GLC Climate change and good corporate governance

Written by Dr Nick Wood of Climate Policy Research and Kate Mackenzie from The Climate Institute, the report covers:

  • The global context for climate change risks – including the implications of the Paris Agreement as well as the physical and economic impacts of climate change;
  • Climate change risks through a governance lens – including investor and shareholder expectations, tools for portfolio analysis, and insights into new climate data available to boards;
  • Insights on ‘good practice’ – drawing on Australian and international case studies of organisations responding to climate change risks;
  • Emerging governance challenges – legal views, disruptive technologies, data challenges and disclosure expectations; and
  • Take-outs for directors – suggested questions to ask and key matters to investigate at the board table.

“Directors who understand how climate change may affect their organisation, and who can identify and harness relevant and up-to-date sources of information and use them in their decision-making, will be vastly better equipped to meet the emerging challenges and opportunities,” note the authors.

Dr Nick Wood discusses the Climate change and good governance report

The guide can be used on several different levels: as a ‘quick start guide’ for directors new to the topic; as a ‘board brief’ to connect boards with updated data and resources; and as a ‘strategy input’ for directors looking to actively engage with the topic.

About the authors

Nick Wood is the Director of the consultancy Climate Policy Research and a strong advocate of the view that Australian businesses need to build the capacity to identify, measure and manage the financial risks associated with climate change.
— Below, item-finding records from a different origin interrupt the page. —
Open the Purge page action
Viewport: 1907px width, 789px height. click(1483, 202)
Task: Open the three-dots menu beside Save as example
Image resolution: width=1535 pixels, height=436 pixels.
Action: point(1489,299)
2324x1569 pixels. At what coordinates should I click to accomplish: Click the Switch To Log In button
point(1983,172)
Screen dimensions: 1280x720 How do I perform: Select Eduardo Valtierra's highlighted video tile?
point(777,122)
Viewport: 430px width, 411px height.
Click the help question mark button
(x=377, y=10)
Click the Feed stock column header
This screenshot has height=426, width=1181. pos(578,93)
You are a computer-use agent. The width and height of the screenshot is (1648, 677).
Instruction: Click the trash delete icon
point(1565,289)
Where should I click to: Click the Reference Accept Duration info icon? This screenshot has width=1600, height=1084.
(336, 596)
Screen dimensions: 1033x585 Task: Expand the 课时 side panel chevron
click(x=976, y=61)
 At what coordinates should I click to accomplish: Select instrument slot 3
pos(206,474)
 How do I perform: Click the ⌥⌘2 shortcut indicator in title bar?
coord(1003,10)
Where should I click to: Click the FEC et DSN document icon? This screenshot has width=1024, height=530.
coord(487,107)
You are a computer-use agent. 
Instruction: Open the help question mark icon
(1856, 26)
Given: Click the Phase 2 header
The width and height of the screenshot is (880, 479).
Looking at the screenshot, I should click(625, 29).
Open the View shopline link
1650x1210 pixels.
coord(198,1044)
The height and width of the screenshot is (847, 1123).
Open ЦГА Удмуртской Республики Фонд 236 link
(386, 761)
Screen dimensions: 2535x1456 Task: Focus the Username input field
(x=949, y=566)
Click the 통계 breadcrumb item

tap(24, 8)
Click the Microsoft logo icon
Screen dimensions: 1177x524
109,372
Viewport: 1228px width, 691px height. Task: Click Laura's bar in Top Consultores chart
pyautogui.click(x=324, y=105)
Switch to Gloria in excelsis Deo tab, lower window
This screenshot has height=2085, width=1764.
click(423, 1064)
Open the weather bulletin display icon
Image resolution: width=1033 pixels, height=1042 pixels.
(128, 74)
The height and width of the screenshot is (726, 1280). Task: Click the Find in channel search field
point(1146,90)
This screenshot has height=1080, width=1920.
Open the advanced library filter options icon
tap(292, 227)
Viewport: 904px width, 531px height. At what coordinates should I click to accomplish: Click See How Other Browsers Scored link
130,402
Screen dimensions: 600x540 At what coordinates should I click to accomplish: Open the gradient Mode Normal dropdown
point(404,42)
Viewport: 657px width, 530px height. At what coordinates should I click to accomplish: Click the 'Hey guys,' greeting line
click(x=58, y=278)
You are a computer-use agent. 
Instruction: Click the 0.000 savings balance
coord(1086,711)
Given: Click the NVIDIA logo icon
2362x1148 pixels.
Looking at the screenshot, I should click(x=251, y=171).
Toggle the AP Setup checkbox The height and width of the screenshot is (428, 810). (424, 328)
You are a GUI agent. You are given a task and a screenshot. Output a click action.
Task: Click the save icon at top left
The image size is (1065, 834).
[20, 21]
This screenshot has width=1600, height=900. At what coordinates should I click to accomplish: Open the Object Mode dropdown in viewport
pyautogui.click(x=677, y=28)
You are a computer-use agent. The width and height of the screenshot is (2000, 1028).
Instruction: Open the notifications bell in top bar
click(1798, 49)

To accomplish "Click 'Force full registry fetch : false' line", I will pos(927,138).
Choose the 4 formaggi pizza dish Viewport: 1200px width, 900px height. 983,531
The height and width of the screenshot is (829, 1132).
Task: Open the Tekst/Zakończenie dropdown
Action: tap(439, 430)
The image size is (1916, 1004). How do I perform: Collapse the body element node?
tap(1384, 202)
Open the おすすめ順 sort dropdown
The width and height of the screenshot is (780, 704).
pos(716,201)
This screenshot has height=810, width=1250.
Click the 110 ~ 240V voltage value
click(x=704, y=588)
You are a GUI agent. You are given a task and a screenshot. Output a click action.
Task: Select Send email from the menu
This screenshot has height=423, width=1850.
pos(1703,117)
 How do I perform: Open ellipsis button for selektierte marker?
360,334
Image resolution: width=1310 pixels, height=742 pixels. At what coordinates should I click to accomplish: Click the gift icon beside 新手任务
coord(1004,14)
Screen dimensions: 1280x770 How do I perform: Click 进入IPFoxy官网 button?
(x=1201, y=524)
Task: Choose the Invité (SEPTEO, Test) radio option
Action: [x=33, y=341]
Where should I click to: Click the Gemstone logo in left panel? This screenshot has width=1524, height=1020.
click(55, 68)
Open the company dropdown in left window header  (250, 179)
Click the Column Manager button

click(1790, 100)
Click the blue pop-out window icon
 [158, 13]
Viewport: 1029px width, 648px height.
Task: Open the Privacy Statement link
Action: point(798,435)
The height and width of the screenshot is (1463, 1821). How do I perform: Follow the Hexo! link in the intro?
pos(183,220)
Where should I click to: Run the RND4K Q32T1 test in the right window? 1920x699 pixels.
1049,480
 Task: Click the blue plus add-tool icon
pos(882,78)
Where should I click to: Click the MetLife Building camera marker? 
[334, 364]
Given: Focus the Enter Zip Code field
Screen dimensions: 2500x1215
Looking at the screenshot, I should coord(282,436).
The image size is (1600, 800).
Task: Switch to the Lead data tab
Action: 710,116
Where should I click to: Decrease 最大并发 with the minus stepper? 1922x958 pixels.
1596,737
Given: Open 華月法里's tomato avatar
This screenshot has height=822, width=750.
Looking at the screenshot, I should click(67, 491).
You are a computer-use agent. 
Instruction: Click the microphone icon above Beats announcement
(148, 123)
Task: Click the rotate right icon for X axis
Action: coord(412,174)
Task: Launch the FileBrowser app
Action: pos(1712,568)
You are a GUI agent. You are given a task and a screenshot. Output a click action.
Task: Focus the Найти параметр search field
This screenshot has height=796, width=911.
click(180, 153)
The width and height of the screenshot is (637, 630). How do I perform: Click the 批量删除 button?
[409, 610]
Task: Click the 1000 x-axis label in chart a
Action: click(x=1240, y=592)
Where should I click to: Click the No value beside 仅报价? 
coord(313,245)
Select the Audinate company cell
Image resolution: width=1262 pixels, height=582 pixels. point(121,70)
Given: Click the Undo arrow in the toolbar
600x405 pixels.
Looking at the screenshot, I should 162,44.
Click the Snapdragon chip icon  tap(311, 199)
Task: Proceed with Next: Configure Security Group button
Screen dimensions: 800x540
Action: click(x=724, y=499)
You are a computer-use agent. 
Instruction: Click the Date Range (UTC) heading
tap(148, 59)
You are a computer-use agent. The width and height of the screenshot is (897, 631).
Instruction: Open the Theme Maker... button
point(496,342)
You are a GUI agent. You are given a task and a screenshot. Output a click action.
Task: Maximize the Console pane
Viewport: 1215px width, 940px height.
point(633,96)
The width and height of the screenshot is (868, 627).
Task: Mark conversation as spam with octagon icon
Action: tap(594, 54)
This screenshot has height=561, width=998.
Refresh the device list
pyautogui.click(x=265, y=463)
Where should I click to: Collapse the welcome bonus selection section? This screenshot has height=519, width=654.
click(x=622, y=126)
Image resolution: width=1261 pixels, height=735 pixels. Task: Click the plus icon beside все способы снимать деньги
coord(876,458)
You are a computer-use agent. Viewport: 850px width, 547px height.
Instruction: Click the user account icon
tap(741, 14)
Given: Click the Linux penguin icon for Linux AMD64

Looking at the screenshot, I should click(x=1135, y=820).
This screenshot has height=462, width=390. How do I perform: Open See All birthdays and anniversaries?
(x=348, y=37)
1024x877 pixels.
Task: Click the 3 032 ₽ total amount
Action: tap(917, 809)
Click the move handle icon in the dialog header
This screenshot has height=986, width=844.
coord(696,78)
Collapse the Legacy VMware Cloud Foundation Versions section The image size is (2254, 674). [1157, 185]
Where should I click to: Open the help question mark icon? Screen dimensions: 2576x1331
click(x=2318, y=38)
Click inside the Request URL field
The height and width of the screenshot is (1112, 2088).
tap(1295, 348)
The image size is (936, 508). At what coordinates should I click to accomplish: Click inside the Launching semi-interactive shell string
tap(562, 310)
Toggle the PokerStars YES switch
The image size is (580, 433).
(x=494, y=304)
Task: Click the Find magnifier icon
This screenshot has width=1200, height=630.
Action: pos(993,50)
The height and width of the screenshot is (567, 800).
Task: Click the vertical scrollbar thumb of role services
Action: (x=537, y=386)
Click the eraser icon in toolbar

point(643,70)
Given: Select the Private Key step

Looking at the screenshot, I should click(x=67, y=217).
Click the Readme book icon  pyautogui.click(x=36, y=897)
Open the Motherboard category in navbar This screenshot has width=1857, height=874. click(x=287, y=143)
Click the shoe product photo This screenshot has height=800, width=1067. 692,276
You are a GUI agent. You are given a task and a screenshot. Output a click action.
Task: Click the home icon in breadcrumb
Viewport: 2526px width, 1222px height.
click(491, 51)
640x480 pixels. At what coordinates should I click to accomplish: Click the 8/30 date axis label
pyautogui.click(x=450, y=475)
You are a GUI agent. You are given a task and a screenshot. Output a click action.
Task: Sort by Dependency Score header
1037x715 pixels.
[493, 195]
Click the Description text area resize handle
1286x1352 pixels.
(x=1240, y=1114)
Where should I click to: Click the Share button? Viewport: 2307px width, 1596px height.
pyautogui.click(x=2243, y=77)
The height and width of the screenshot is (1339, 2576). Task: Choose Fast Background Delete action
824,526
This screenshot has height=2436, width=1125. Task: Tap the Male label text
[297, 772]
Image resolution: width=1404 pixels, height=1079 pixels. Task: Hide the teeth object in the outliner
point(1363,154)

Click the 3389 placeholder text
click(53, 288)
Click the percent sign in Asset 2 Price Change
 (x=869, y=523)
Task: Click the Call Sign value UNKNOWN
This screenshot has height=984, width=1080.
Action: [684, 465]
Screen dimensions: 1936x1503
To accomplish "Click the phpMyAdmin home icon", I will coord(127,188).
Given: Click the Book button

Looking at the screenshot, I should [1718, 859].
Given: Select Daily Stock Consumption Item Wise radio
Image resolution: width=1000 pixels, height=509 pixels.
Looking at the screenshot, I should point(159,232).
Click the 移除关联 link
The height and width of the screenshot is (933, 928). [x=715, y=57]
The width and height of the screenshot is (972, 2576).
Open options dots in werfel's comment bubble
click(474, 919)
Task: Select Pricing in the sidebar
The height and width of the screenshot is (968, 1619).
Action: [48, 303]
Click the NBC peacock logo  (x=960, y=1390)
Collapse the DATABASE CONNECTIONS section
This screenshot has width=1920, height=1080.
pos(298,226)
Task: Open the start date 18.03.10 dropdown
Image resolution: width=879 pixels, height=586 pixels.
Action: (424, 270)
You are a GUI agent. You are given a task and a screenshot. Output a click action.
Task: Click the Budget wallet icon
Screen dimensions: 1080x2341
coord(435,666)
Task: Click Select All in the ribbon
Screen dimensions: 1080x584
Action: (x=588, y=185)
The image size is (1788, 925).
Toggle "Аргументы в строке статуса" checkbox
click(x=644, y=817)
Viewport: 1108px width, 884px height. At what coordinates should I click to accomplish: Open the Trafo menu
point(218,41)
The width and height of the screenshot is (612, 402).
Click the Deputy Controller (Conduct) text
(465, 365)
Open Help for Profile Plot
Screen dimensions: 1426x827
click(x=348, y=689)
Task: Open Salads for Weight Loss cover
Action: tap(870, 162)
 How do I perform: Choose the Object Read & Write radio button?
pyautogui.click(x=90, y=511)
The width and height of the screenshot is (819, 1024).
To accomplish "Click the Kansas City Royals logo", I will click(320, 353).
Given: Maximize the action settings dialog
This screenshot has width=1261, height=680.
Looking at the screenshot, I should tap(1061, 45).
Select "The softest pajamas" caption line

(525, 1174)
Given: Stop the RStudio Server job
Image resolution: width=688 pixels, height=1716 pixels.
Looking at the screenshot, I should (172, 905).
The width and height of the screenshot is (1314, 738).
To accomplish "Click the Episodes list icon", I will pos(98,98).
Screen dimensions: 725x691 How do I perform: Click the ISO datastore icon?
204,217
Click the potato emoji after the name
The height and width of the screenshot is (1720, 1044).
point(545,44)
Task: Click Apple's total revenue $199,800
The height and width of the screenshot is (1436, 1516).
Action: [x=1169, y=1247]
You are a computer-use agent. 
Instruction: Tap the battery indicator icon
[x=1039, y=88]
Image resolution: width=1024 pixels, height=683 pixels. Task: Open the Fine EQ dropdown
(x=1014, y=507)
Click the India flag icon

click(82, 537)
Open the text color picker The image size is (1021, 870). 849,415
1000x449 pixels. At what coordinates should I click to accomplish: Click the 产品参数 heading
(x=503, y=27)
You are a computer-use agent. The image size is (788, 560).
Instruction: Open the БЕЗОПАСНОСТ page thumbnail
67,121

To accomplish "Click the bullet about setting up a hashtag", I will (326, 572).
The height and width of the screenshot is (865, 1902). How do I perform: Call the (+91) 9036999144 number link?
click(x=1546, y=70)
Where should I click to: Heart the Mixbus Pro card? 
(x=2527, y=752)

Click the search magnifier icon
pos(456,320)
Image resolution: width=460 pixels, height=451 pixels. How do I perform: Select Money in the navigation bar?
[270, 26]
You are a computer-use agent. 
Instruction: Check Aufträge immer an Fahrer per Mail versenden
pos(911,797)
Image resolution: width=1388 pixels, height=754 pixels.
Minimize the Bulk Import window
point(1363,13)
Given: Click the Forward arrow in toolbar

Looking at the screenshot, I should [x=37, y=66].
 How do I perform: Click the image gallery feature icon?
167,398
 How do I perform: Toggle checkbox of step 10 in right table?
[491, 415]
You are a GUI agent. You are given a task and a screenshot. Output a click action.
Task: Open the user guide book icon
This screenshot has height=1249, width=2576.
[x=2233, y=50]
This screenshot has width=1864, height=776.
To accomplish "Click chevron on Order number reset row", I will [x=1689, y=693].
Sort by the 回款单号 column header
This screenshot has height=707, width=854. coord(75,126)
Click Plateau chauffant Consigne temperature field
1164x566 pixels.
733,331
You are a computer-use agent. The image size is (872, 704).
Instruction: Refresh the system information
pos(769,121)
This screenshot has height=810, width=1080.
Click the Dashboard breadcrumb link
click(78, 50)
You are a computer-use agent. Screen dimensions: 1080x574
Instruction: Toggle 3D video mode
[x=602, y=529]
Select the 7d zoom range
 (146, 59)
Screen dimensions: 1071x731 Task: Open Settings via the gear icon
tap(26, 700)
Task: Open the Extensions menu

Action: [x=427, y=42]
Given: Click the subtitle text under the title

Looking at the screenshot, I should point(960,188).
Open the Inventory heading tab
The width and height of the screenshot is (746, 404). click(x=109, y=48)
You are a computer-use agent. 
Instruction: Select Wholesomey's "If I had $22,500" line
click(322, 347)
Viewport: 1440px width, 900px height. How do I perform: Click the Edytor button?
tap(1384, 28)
Climate Policy Research works with clients from government, academia, IT and banking on the use of detailed data to improve their risk management. Nick has recently been appointed as Chair of the Stakeholder Advisory Group for co-ordination body for climate research in Australia; the Earth Systems and Climate Change Hub. Nick has a PhD in Nuclear Reactor Technology and completed post-doctoral research in Atmospheric Chemistry. Nick worked in the UK on climate change adaption policies and joined the sustainability team of a big four global accountancy firm in 2008 working on the introduction of carbon price mechanisms and business responses in Australia.

Kate Mackenzie is head of investment and governance at The Climate Institute, an independent, non-partisan research and communications group. Kate worked as a journalist prior to joining TCI, including 10 years at the Financial Times in London and Sydney. She is the author of TCI papers on Australia's financial system and climate risk, and on the financial implications of climate change impacts to Australian housing.